(Stored items from a collection)
■ ■ ■ ■ ■ ■ ■
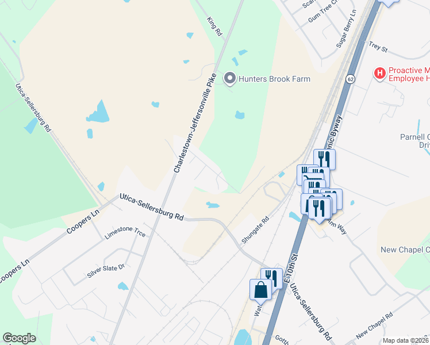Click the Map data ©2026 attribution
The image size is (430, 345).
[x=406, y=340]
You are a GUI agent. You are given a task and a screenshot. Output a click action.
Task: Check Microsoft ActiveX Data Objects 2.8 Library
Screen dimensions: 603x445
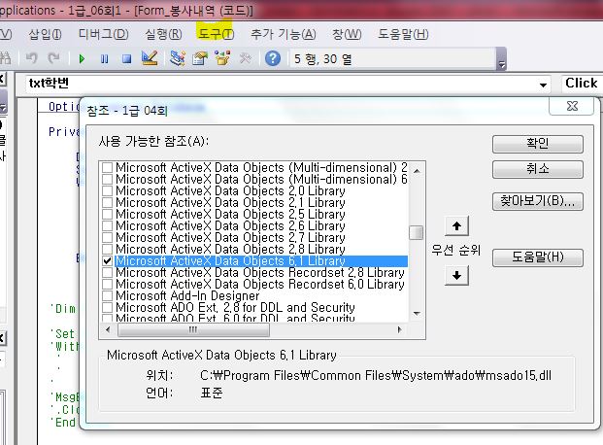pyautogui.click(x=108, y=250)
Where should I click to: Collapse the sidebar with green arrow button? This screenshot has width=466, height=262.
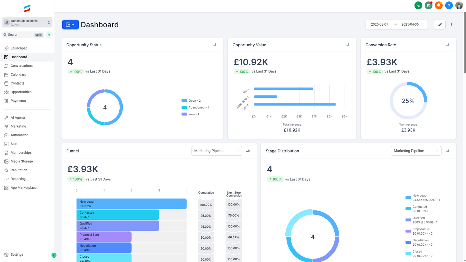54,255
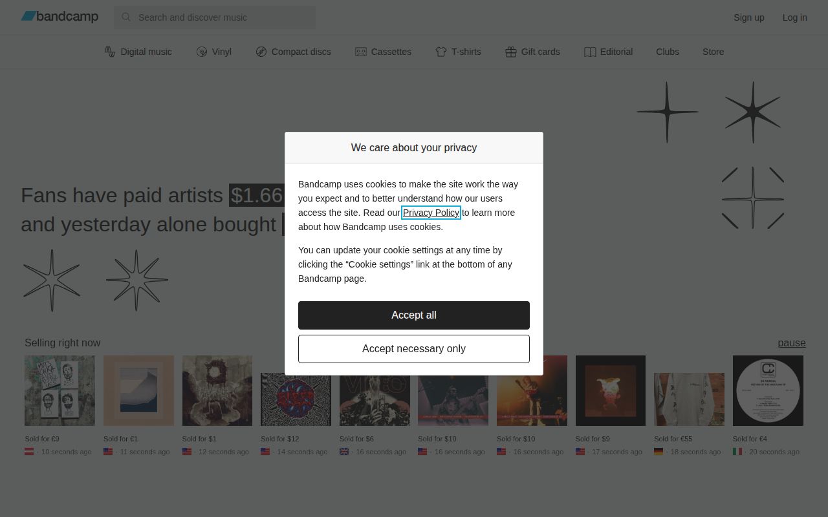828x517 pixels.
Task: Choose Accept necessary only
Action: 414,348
■ ■ ■ ■ ■ ■ ■
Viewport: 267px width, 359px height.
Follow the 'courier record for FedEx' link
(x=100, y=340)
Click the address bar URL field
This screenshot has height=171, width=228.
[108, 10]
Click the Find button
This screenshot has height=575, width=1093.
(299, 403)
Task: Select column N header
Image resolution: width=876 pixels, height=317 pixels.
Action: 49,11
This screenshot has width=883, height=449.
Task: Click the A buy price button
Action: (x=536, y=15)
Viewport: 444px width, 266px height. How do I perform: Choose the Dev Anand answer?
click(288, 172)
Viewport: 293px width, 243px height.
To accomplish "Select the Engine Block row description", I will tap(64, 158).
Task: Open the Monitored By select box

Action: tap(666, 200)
■ ■ ■ ■ ■ ■ ■
Will you return exactly the lines above from the one with "Viewport: 267px width, 359px height." down to the one with "Task: Select column N header", counting both as part of the range?

Viewport: 267px width, 359px height.
Follow the 'courier record for FedEx' link
(x=100, y=340)
Click the address bar URL field
This screenshot has height=171, width=228.
[108, 10]
Click the Find button
This screenshot has height=575, width=1093.
(299, 403)
Task: Select column N header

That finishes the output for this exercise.